**Exercise objective:** Within the entries that follow, show each line where the word "icon" occurs.

**Data for this task:**
------------------------------------------------------------

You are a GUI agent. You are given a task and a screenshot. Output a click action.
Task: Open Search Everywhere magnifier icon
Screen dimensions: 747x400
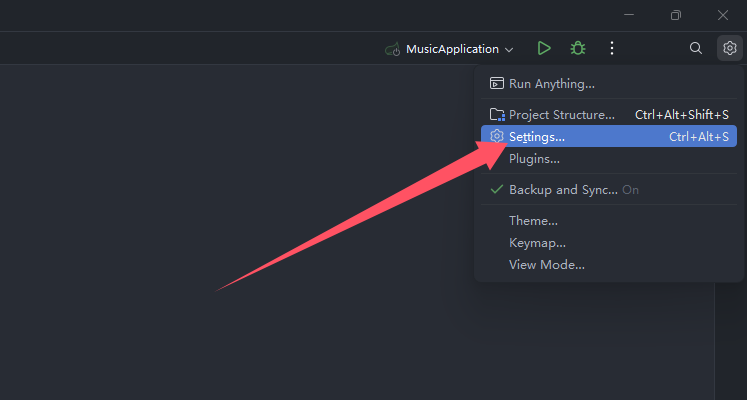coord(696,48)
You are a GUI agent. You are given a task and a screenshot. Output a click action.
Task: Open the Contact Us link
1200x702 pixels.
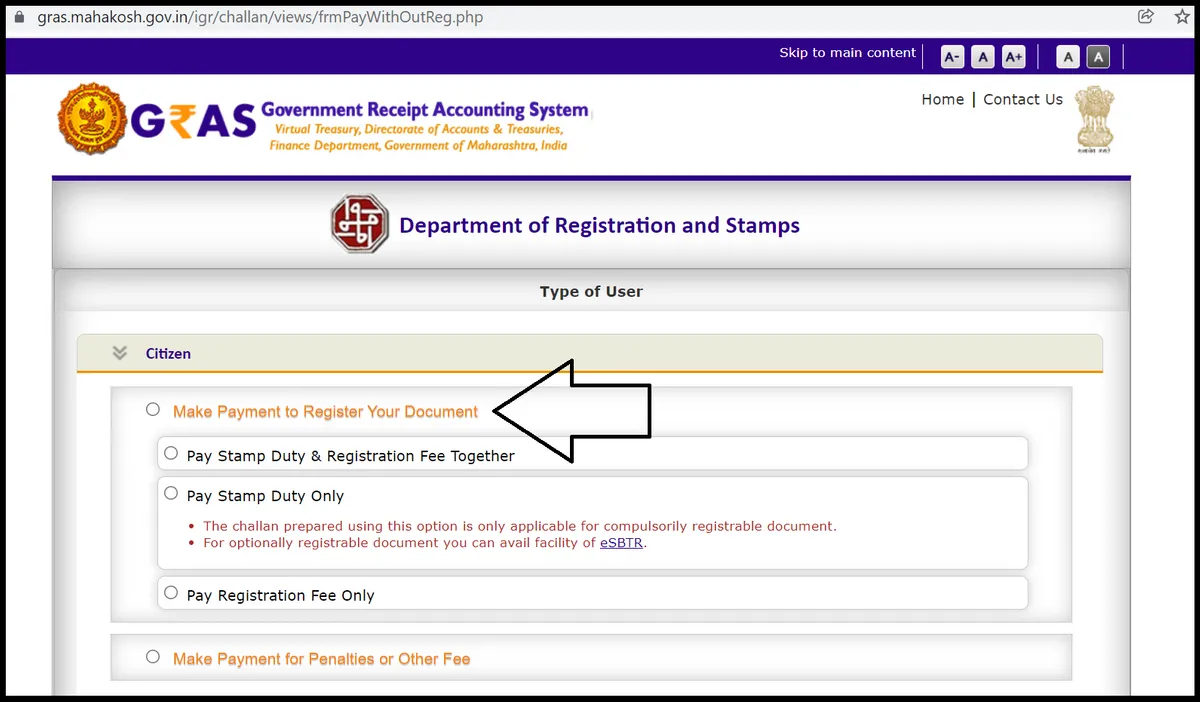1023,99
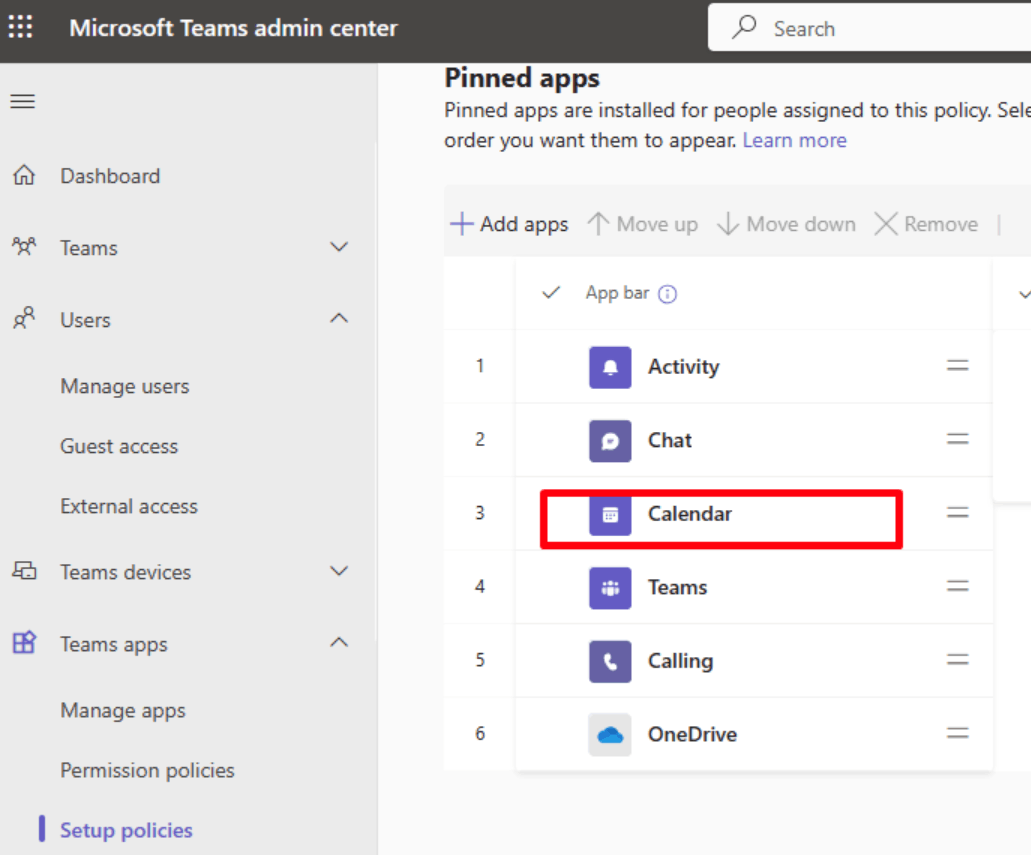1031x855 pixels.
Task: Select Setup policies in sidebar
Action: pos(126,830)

------------------------------------------------------------

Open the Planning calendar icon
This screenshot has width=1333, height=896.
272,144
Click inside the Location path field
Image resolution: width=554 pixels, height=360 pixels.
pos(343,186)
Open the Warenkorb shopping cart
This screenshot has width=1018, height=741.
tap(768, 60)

------------------------------------------------------------

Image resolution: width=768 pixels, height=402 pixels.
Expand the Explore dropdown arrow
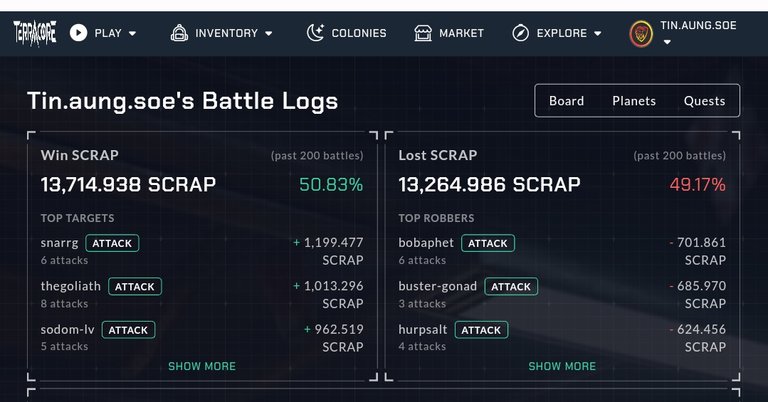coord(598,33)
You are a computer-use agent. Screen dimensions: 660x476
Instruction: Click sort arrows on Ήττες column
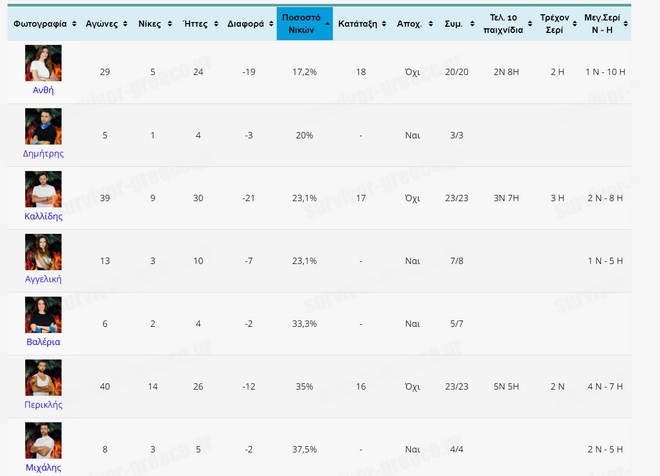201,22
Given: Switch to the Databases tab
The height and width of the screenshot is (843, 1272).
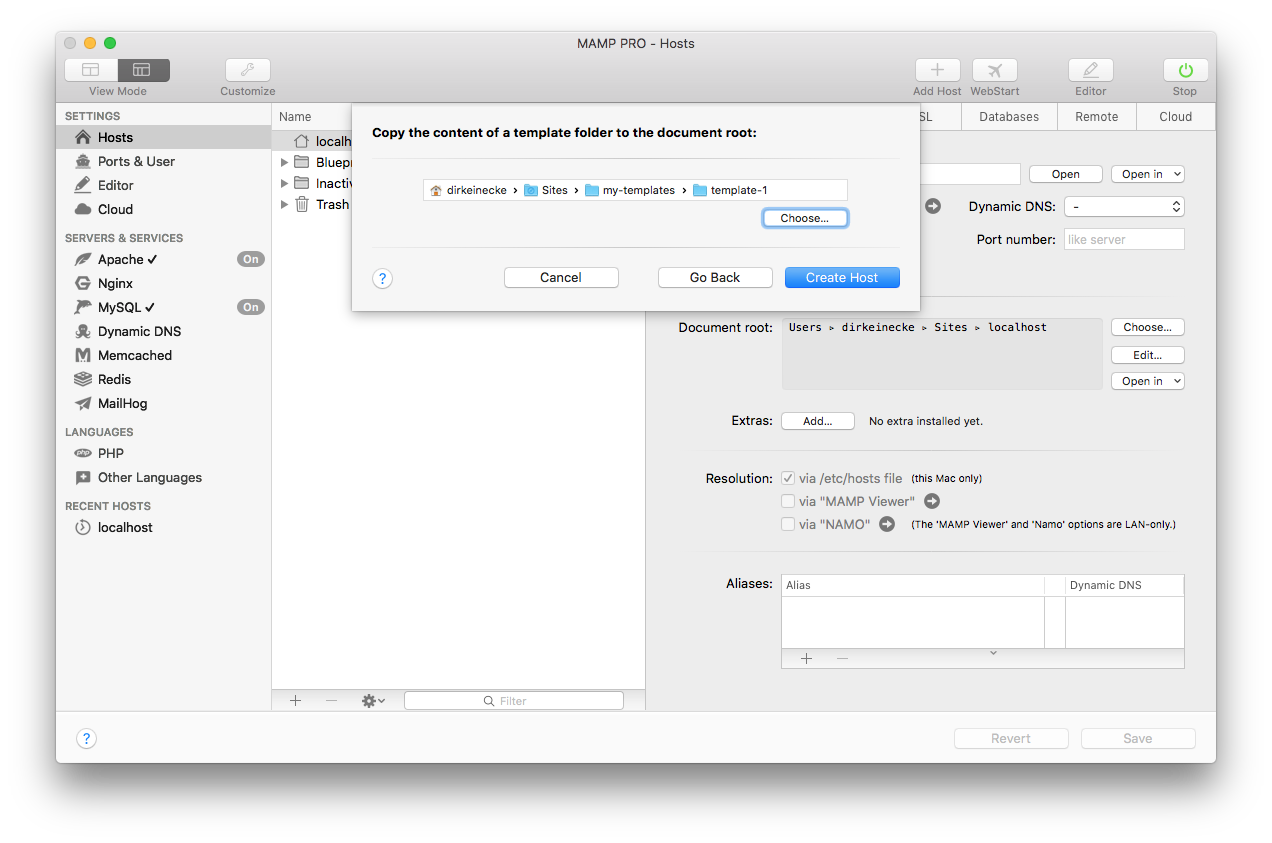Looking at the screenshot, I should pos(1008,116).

------------------------------------------------------------

**Answer space:**
Task: Open Search Everywhere magnifier icon
Open the Planning calendar icon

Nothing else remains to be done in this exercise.